Kerry, who served as the working group's honorary co-chair along with former Republican Sen. Chuck Hagel, used the report to push for swift Congressional passage of a bill that would authorise 7.5 billion dollars in non-military aid for Pakistan over the next five years.

Co-sponsored with the ranking Republican on the Foreign Relations Committee, Richard Lugar, the bill enjoys strong backing from President Barack Obama, as well as Vice President Joseph Biden, who introduced a similar bill in the Senate last year.

The new report comes amid a comprehensive review by the administration over future U.S. policy towards both Afghanistan and Pakistan - or what is increasingly referred to as "AfPak" - headed by former senior CIA South Asia analyst Bruce Riedel.

The recommendations produced by that review, which is supposed to be completed within 60 days, are to be implemented by former U.N. ambassador Richard Holbrooke, who was appointed by Obama to serve as a special representative for "AfPak" just three days after the new president took office.

Holbrooke traveled to the region one week later, highlighting how serious the administration considers the situation in South-west Asia to be.

Indeed, the administration is hosting a meeting this week of top Pakistani and Afghan officials, including Pakistan's powerful army chief, Gen.
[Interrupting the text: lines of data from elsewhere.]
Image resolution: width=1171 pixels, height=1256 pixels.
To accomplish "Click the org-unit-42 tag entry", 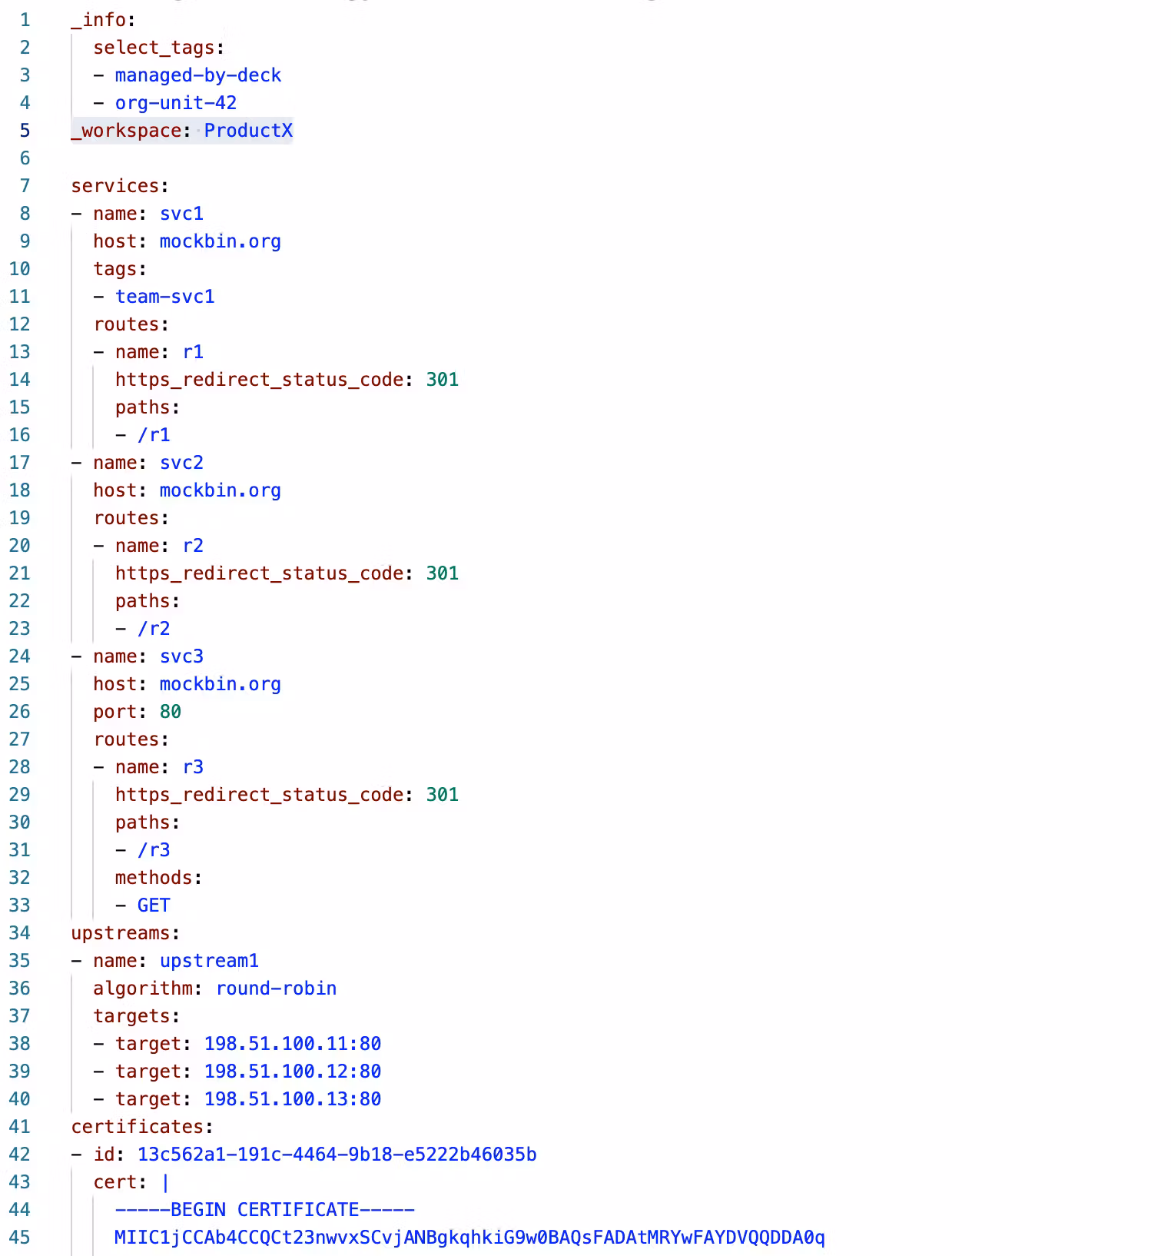I will click(175, 103).
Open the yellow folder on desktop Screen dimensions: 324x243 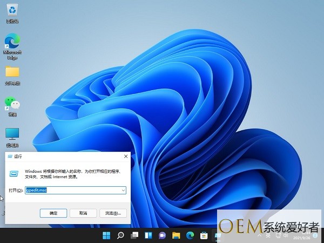pos(12,72)
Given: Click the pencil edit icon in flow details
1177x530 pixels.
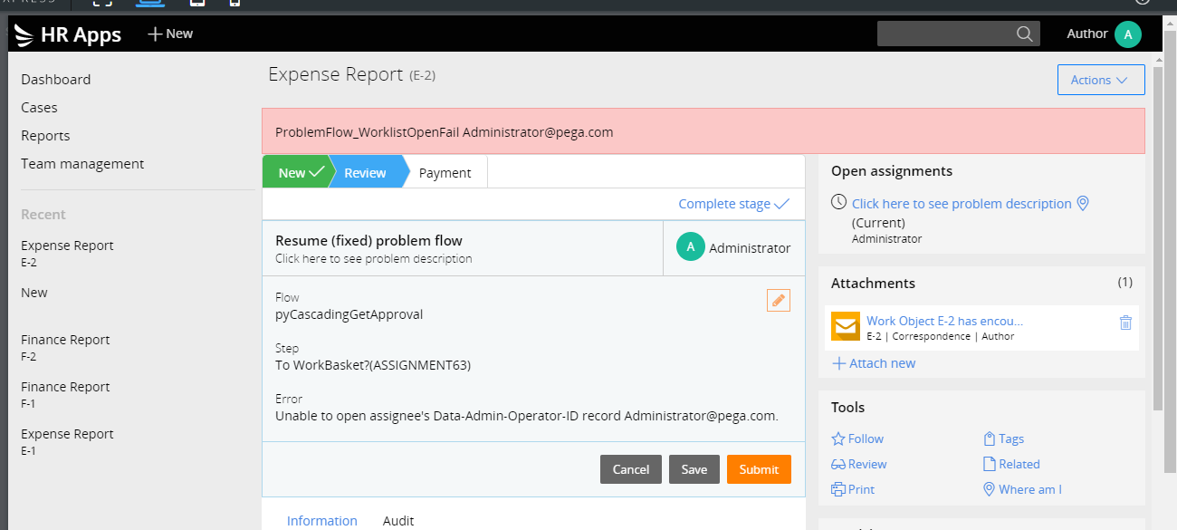Looking at the screenshot, I should [779, 301].
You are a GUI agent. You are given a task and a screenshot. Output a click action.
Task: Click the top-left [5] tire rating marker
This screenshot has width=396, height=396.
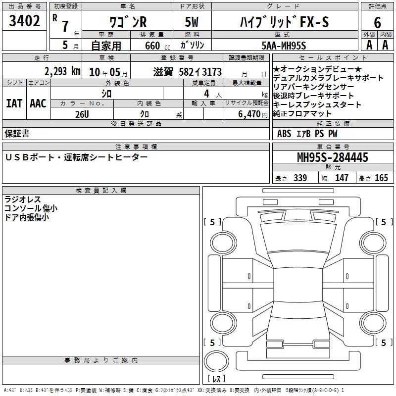(212, 222)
Ashfaq Kiyani, in order both to gain their input for the review.

The meeting is also aimed at encouraging the two governments to work much more closely together, and with Washington, in combating the growing Taliban insurgency on both sides of their common border.

That meeting follows last week's announcement by Obama that he will send 17,000 more U.S. troops to Afghanistan in the coming months to join the NATO-led force of some 65,000 already deployed there in hopes of beating back recent gains by the Taliban.

But Holbrooke himself has warned that "there is no way that the international effort in Afghanistan can succeed unless Pakistan can get its western tribal areas under control’’.

Since Holbrooke made that statement, militants linked to the Taliban and al-Qaeda appear to have consolidated their control of the Swat valley in the North-West Frontier Province in what most analysts here consider a major setback to Pakistan's counter-insurgency struggle.

The new report about the situation in Pakistan, and the measures needed to redress it, is likely to gain considerable attention here, if only because it was a similar Atlantic Council working group chaired by retired general James Jones that warned one year ago that Washington and NATO were losing the war in Afghanistan.

Jones currently serves as Obama's national security adviser.

The new report, however, focuses less on the military situation in Pakistan than on the non-military challenges faced by the democratically elected civilian government headed by President Asif Ali Zardari.

It argues that Islamabad, which has been hit especially hard by the global financial crisis, needs considerably more assistance than what would be provided under by the Kerry-Lugar bill.

In addition to the 1.5 billion dollars a year offered by the bill, Pakistan requires another five billion dollars a year "to cover critical budget shortfalls," according to the working group which included, among others, two former assistant secretaries of state for South Asian Affairs.

One of these is Karl Inderfurth, who served under former president Bill Clinton and is rumoured to be nominated as the next U.S. ambassador to India.

Under a loan approved by the International Monetary Fund (IMF) late last year, Islamabad could receive as much as 7.6 billion dollars over three years.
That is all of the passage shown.